##### RECORDS FOR THE EXERCISE #####

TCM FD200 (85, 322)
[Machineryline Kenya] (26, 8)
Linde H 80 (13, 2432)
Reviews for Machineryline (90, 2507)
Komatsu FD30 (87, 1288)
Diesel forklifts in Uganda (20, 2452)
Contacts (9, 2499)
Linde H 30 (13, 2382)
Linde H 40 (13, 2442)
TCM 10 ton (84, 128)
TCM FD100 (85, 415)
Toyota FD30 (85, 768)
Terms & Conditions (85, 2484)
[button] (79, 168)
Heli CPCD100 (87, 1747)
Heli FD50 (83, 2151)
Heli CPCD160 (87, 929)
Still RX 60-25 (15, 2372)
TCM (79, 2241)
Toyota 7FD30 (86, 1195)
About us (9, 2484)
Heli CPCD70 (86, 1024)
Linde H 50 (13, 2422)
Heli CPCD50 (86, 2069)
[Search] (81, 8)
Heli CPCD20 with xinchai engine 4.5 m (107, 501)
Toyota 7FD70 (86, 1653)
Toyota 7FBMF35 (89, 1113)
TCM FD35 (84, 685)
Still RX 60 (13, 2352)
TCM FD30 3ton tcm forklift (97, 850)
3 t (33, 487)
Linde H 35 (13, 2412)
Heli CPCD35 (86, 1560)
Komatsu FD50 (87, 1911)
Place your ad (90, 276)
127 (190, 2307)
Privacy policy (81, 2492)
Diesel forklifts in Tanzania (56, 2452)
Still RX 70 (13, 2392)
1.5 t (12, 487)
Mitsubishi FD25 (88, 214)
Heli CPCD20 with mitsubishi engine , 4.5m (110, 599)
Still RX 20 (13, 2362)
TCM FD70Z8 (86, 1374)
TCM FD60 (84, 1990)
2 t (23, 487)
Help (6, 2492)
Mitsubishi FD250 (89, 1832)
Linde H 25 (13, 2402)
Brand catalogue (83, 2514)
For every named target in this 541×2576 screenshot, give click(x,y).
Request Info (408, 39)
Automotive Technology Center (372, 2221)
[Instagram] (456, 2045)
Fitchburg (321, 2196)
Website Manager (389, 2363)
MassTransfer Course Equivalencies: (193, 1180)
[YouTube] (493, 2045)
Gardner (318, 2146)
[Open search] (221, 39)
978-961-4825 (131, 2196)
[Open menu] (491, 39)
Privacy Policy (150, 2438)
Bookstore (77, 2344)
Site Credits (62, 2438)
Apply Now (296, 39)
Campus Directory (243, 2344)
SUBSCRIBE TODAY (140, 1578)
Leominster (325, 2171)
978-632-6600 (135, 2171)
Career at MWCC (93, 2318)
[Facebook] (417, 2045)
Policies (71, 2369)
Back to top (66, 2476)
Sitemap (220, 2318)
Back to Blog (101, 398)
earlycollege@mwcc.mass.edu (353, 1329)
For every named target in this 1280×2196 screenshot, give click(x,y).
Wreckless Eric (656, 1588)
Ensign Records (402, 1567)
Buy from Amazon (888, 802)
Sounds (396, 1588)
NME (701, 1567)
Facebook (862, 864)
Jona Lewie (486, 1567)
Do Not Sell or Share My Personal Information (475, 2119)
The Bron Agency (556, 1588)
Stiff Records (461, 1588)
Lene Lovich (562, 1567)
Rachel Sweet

#####

▶ [TASK STATEMENT] Note every line of the records that holds the word "screenshot", and copy it.

▶ [WRITTEN RESPONSE]
For every named target in this 541×2576 screenshot, give click(x,y).
For every named target in this 1280×2196 screenshot, give click(x,y).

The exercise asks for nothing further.